The proposed research will particularly focus on the effect of rock heterogeneity on the resultant fracture network, how the permeability evolves during the formation of those fracture networks and what the acoustic characteristics are of the shales during development of 3D fracture networks. In addition, this project aims to determine novel strategies in e.g. fluid pressure or stress cycling to optimize the connectivity of the complex fracture networks and as such maximize the hydrocarbon productivity of tough gas reservoir rocks.

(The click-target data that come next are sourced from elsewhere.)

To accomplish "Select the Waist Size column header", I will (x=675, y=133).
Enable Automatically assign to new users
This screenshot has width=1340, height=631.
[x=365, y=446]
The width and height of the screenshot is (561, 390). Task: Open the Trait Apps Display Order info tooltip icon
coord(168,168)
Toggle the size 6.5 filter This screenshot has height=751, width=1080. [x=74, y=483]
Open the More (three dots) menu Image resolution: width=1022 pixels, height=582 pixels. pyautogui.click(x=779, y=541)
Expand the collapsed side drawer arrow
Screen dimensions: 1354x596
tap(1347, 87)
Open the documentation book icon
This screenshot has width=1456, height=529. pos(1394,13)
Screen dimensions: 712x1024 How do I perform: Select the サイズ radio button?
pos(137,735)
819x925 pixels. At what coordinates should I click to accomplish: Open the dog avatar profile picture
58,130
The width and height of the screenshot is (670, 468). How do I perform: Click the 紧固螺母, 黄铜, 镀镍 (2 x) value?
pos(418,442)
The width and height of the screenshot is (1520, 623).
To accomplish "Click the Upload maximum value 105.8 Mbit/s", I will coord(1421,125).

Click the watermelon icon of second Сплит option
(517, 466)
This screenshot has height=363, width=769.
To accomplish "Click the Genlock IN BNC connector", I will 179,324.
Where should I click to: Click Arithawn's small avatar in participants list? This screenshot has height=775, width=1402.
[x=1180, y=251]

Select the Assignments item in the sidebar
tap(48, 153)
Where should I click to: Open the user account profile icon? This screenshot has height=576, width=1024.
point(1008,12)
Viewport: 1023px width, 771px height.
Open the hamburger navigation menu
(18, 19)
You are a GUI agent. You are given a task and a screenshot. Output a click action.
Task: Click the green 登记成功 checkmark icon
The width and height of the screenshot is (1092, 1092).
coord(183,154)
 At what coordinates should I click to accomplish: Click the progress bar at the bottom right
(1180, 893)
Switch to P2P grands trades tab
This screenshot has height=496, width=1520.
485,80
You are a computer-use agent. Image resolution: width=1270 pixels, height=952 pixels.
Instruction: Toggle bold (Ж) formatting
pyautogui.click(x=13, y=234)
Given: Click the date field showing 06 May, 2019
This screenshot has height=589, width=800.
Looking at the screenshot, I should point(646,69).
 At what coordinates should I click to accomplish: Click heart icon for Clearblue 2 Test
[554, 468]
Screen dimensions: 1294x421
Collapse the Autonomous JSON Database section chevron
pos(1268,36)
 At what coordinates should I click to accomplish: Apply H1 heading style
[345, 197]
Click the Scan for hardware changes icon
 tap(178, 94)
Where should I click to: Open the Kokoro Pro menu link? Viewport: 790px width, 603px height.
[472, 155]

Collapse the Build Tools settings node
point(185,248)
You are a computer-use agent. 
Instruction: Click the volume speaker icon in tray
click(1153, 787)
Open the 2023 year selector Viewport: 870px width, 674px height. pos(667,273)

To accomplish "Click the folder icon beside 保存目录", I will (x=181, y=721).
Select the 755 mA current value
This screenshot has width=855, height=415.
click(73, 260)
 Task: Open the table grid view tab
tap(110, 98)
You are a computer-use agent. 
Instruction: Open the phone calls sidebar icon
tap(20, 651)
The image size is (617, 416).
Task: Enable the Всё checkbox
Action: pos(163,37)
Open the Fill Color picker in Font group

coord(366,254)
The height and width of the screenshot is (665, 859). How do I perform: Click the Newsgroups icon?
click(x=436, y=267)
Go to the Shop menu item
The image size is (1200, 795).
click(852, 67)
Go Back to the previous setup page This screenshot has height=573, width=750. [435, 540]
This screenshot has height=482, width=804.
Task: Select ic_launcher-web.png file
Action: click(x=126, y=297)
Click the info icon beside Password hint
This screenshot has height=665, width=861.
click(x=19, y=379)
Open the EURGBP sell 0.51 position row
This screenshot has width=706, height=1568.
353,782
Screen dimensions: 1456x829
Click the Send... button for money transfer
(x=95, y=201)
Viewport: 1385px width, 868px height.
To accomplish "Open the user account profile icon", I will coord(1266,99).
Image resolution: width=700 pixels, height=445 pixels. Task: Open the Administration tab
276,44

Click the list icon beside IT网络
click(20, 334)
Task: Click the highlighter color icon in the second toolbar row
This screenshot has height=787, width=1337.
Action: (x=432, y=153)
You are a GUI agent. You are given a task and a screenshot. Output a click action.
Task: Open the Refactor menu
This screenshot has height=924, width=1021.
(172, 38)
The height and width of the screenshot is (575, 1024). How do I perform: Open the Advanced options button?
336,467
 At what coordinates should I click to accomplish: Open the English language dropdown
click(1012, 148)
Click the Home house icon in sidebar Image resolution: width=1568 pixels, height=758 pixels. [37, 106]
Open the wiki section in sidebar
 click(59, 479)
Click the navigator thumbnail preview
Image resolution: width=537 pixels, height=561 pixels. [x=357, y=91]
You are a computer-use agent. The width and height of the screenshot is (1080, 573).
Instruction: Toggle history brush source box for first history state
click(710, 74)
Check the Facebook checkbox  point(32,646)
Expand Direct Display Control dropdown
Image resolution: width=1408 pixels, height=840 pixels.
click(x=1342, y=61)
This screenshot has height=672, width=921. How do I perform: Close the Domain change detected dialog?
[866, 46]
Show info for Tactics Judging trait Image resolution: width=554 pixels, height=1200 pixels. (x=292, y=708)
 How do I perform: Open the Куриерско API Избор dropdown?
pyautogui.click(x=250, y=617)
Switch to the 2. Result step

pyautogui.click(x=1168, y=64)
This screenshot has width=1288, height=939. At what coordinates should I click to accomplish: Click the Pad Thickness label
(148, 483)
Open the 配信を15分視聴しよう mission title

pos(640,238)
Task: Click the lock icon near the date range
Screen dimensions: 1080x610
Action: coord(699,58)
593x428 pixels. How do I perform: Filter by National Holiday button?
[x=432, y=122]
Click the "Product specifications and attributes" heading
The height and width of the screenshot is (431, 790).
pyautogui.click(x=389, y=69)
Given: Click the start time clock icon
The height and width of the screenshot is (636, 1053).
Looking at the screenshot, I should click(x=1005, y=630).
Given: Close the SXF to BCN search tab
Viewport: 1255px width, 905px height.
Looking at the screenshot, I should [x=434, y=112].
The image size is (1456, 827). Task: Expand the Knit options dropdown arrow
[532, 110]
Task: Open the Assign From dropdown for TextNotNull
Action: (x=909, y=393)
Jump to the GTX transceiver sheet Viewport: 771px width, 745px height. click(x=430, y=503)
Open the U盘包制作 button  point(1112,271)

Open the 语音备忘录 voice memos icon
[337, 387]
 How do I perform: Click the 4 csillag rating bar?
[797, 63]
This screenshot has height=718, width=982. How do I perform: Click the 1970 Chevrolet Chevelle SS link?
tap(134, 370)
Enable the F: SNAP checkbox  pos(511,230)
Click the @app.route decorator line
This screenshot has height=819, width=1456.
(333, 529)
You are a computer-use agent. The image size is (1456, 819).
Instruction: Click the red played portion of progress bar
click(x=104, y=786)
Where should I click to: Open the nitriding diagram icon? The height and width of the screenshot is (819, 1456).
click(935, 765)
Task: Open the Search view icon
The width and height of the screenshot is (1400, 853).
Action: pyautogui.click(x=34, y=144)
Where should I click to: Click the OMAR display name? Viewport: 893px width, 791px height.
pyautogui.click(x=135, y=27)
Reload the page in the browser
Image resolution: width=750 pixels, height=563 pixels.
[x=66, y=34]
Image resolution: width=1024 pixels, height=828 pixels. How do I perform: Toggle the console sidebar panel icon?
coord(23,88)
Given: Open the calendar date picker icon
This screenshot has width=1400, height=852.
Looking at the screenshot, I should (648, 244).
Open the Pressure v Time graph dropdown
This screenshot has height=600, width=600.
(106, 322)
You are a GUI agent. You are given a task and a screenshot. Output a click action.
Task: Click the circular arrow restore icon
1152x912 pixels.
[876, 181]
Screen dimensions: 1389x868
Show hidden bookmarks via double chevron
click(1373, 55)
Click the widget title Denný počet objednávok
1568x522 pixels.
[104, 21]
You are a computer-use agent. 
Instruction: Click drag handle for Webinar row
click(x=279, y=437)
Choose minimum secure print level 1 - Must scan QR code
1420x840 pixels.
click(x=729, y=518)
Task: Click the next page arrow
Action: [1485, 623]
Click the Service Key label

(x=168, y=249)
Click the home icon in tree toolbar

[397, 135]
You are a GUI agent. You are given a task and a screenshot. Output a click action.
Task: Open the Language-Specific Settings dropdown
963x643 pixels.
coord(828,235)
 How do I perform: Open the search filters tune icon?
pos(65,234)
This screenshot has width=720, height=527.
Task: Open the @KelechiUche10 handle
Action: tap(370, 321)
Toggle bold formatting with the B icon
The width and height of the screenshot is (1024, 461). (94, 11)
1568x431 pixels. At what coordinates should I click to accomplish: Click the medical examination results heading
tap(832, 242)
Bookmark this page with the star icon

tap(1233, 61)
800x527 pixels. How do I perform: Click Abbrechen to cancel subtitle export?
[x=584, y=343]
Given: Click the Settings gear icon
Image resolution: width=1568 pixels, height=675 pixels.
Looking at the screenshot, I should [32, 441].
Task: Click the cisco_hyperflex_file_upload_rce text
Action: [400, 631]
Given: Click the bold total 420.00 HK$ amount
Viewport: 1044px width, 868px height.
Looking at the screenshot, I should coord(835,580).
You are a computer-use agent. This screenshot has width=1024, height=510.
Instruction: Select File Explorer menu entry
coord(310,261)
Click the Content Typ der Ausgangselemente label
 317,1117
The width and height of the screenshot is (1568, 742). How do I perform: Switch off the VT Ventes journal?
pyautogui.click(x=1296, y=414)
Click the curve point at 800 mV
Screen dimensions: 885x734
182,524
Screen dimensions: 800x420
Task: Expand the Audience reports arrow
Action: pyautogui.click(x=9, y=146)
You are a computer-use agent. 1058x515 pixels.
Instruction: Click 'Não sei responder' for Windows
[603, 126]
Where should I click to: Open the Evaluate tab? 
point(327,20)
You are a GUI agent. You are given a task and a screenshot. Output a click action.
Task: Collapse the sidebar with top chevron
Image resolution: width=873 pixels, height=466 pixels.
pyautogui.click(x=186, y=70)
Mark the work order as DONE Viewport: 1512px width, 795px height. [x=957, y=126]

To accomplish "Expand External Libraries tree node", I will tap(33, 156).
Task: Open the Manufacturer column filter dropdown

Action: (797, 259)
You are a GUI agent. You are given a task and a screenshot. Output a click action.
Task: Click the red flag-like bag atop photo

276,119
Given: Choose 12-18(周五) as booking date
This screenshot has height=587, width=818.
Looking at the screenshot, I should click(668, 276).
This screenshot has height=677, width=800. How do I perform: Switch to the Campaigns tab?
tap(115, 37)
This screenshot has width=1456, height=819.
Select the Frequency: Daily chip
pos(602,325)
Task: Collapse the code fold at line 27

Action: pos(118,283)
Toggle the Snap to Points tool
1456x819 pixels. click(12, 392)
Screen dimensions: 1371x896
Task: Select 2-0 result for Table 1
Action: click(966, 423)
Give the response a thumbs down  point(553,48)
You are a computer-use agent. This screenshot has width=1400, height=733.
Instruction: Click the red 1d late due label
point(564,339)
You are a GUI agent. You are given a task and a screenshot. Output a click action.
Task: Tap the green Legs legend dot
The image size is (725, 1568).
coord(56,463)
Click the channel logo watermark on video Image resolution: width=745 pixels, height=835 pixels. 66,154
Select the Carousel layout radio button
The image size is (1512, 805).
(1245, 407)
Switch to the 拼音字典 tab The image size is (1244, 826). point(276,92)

The TKI Upstream Tough Gas program, initiated in 2013, has initiated a close and strong collaboration on fractures in tough gas reservoirs between the 5 Tough Gas projects of the three universities (UU, TU/e and TU Delft). Together with our industry partners, we have created an overall multi-year strategy named 2F2S that is built around the knowledge that efficient predictions of producibility of tough gas plays, such as gas shales, tight sands or coal seams, can be only achieved a) by adopting a multi-scale approach (cover the 105 -10-5m range) to understand the behaviour and transport properties of both natural and man-made fracture systems and intervening rock matrix under in-situ P-T-chemical conditions, and b) by consciously integrating the different disciplines needed to link the multiple scales involved, i.e. numerical modelling studies, laboratory experiments and field observation and verification studies.
Four overarching challenges have been defined within our 2F2S program with the aim of aligning and integrating the universities’ different expertise and activities covering both the relevant processes (Challenges 1-3) and regional tectonic evolution aspects (Challenge 4) (Figure 1)
The research proposed here falls within Challenge 2 which focusses on the fracture networks developed in natural rocks.